> **WHAT THE EXERCISE ASKS**:
Go to the line holding "Instruction: Click the" in the data below. Return it and each line after it through the last, exactly, and skip the pictures.

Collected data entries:
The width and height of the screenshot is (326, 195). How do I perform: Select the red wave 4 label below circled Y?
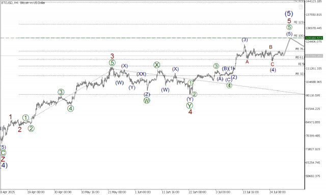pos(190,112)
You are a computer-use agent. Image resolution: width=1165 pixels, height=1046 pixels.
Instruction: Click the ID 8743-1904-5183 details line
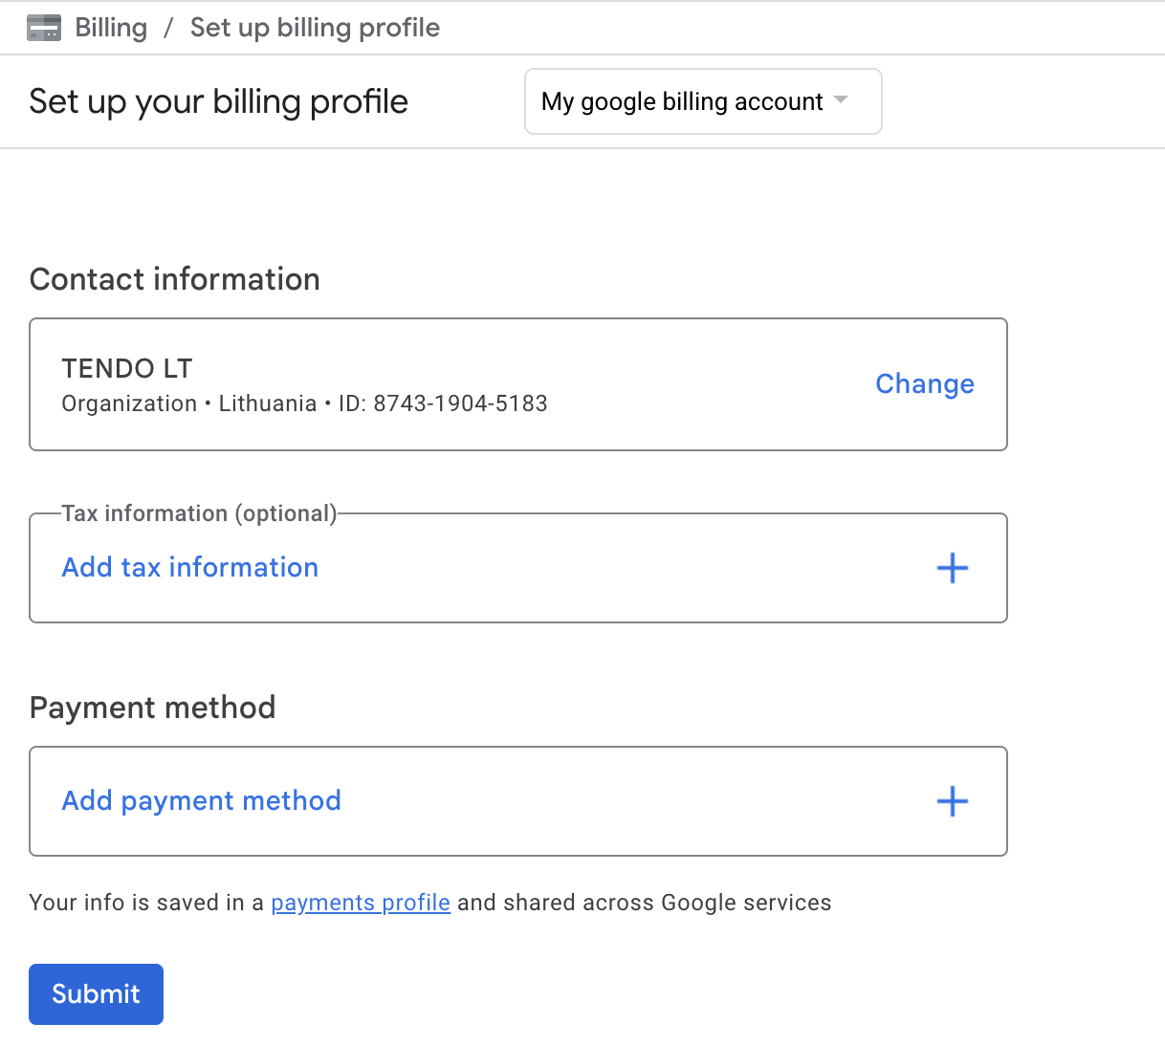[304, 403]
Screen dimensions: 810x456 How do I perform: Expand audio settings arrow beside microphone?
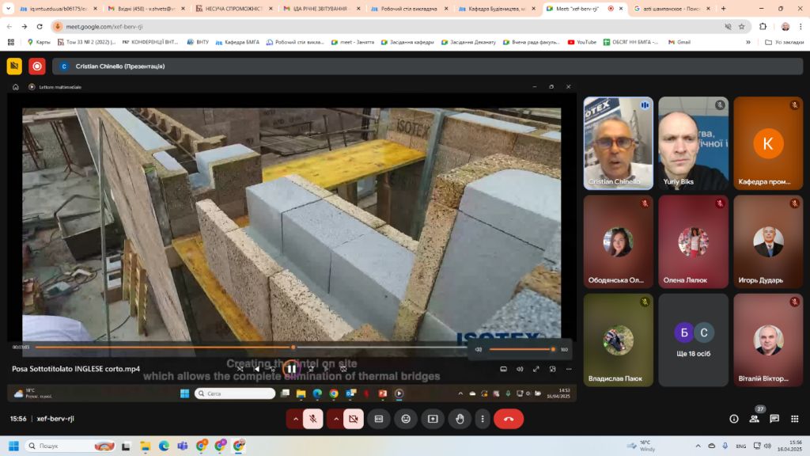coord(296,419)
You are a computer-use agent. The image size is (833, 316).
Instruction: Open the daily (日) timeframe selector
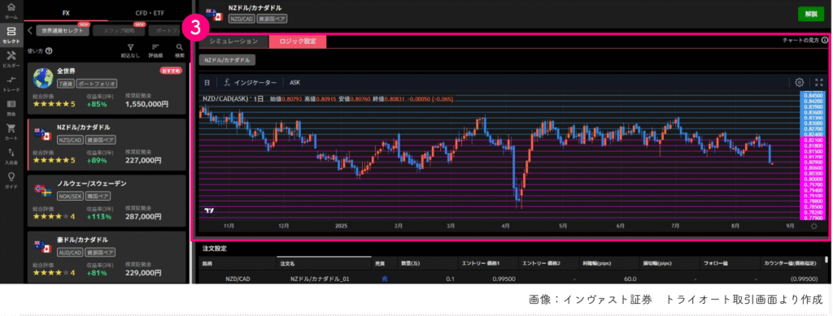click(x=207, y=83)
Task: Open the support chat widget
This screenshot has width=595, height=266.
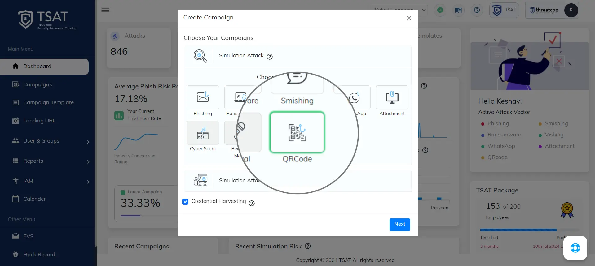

> **EXERCISE RESULT**:
Instruction: Click the ID 8743-1904-5183 details line
[304, 403]
Screen dimensions: 810x456 How do I perform: Expand audio settings arrow beside microphone?
coord(296,419)
You are a computer-use agent. The image size is (833, 316).
Instruction: Open the daily (日) timeframe selector
click(x=207, y=83)
Task: Open the support chat widget
This screenshot has width=595, height=266.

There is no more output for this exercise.